● **Task instructions**
Run through the records and show each line that includes the string "agent".

● **Provided material**
- Opening Delimiter -

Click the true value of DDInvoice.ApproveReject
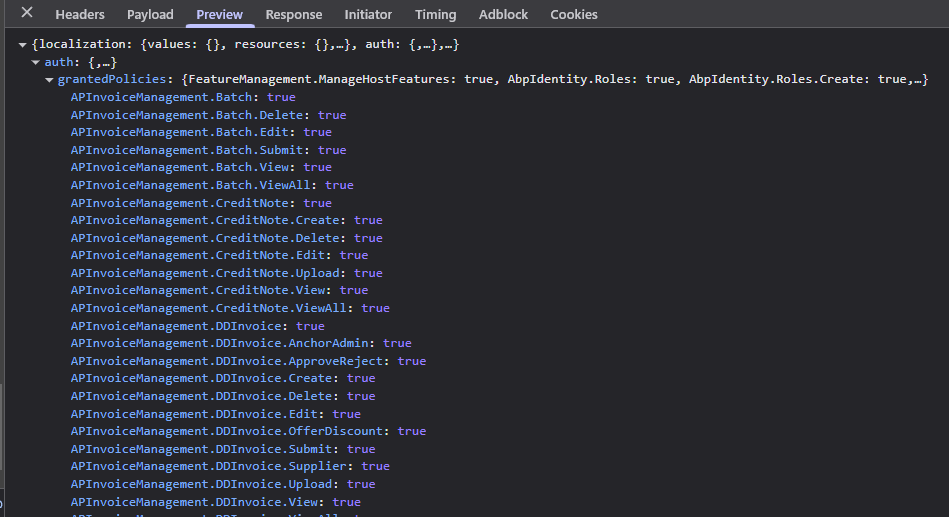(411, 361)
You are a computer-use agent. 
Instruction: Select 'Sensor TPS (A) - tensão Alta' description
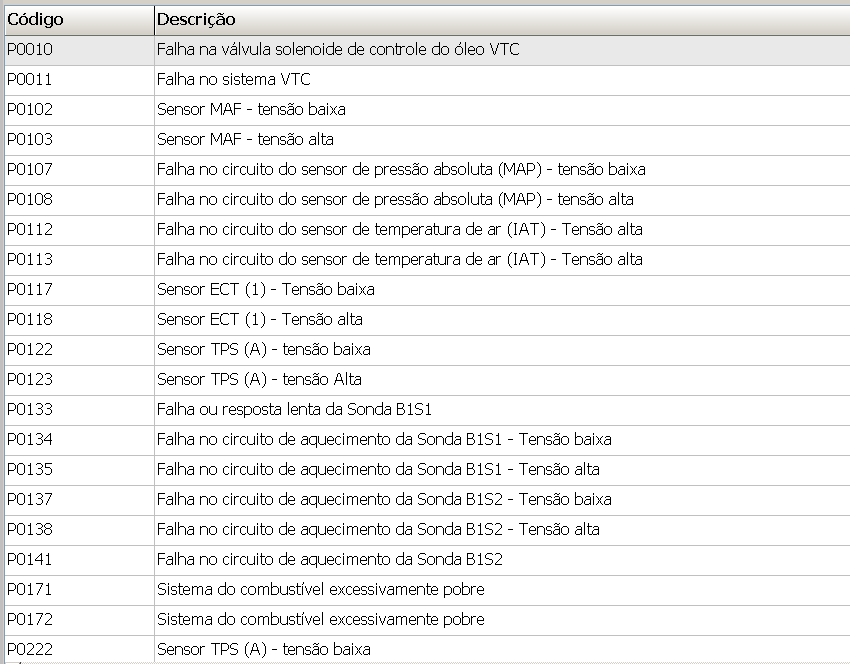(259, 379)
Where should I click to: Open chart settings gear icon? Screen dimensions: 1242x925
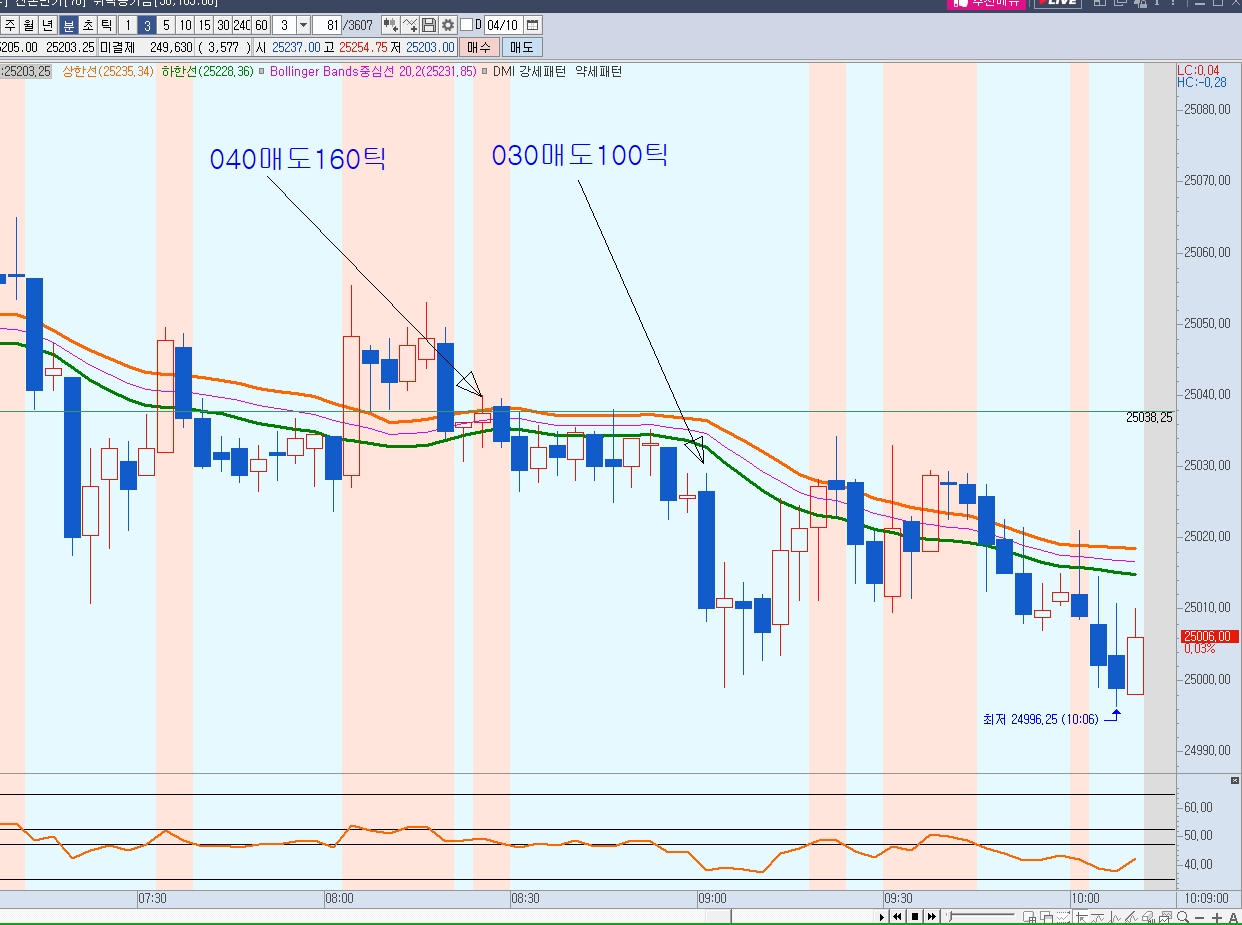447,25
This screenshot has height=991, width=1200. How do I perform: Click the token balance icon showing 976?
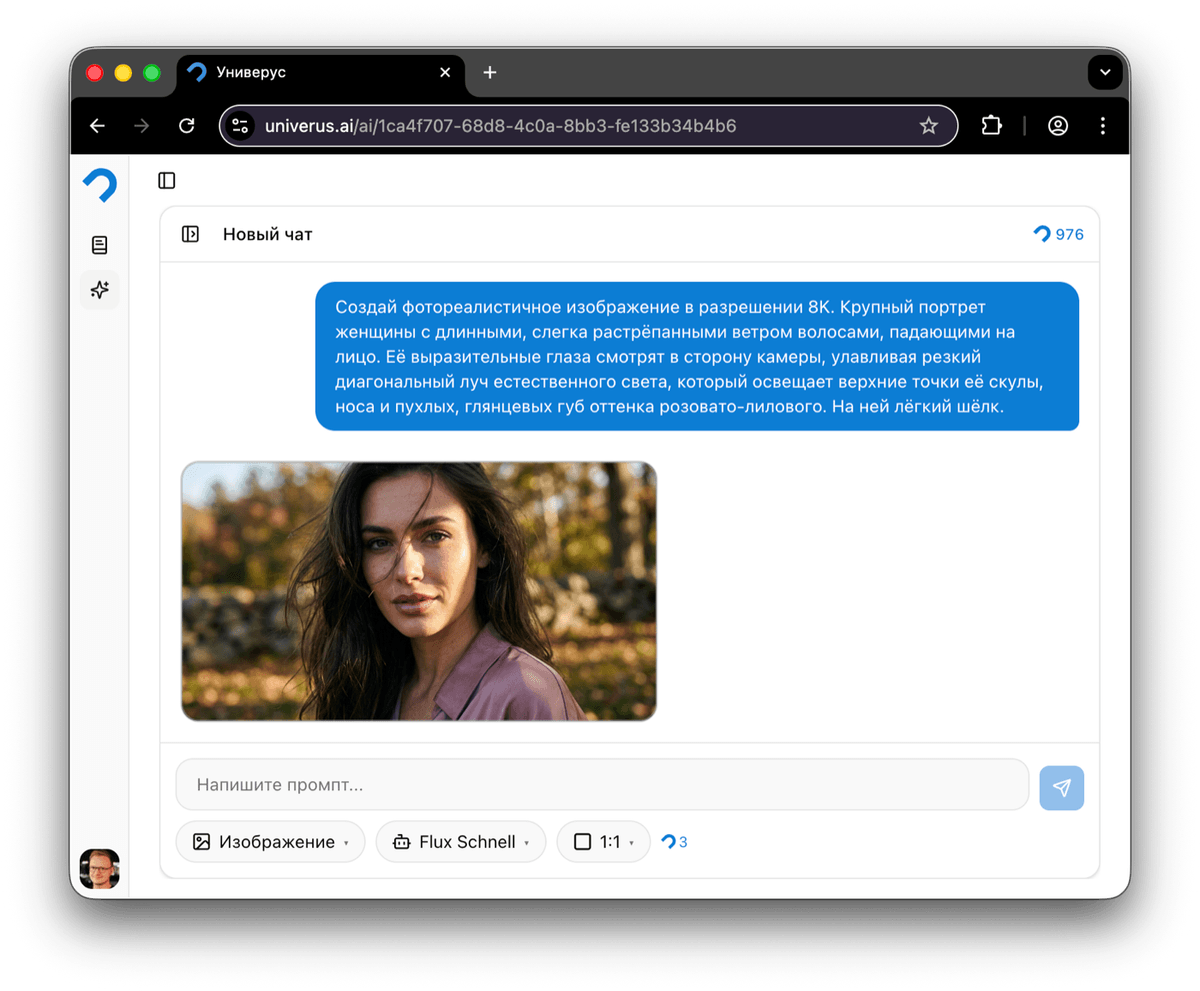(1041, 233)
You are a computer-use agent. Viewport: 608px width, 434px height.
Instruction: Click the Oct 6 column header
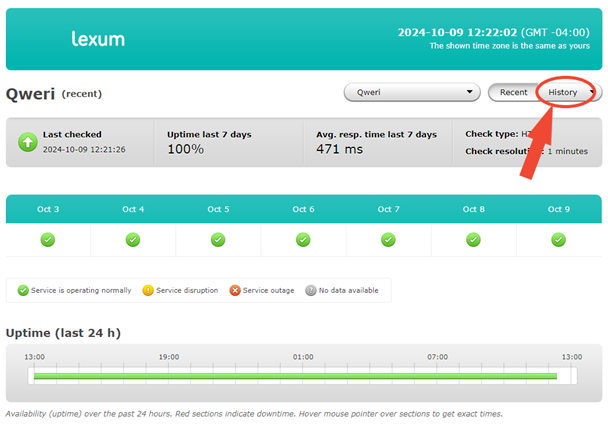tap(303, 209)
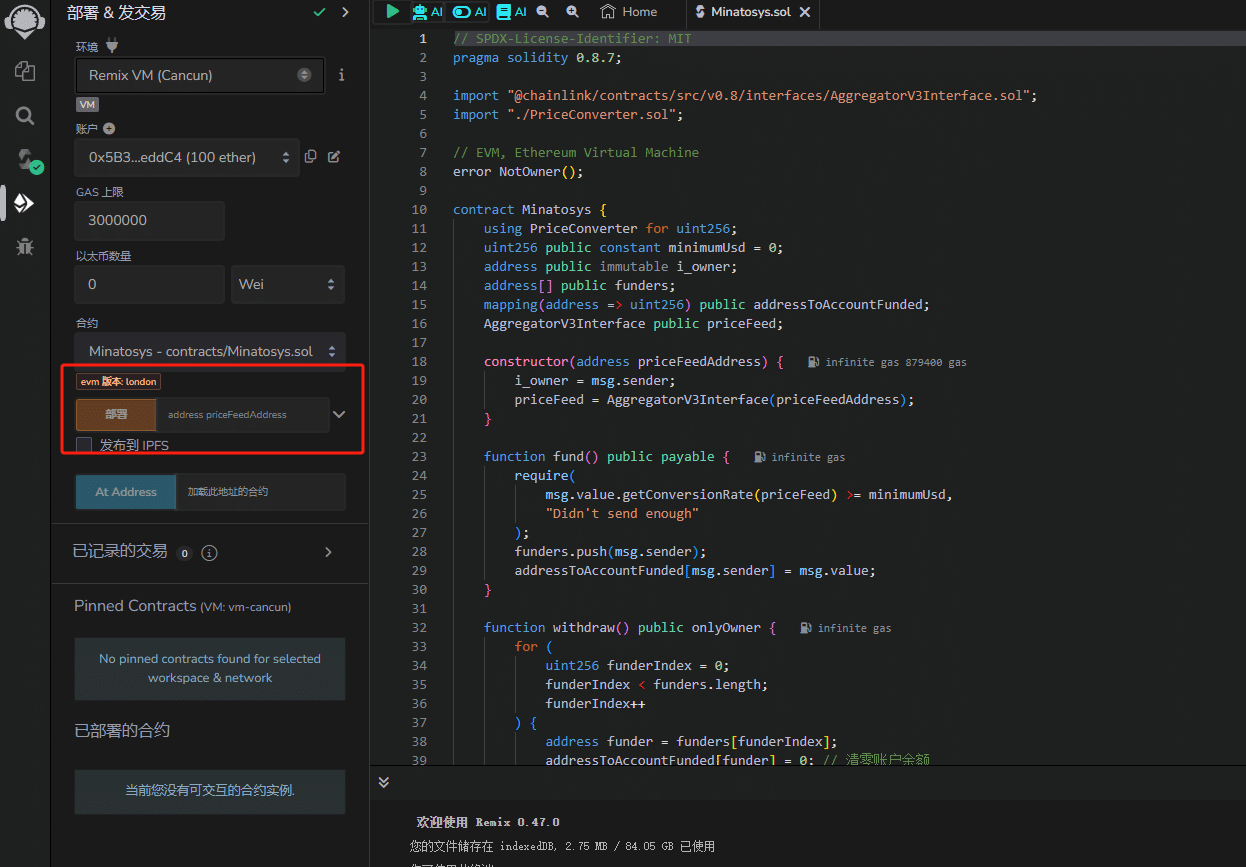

- Closing Delimiter -
- Opening Delimiter -

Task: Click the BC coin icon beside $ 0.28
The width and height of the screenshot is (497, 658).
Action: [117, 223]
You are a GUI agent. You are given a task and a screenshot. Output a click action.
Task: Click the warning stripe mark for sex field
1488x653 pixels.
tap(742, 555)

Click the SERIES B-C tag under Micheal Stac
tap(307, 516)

- Closing Delimiter -

● **Answer for this exercise**
You are a computer-use agent. 
You are a computer-use agent. Viewport: 608px width, 434px height.
You are a GUI agent. You are given a task and a screenshot. Output a click action.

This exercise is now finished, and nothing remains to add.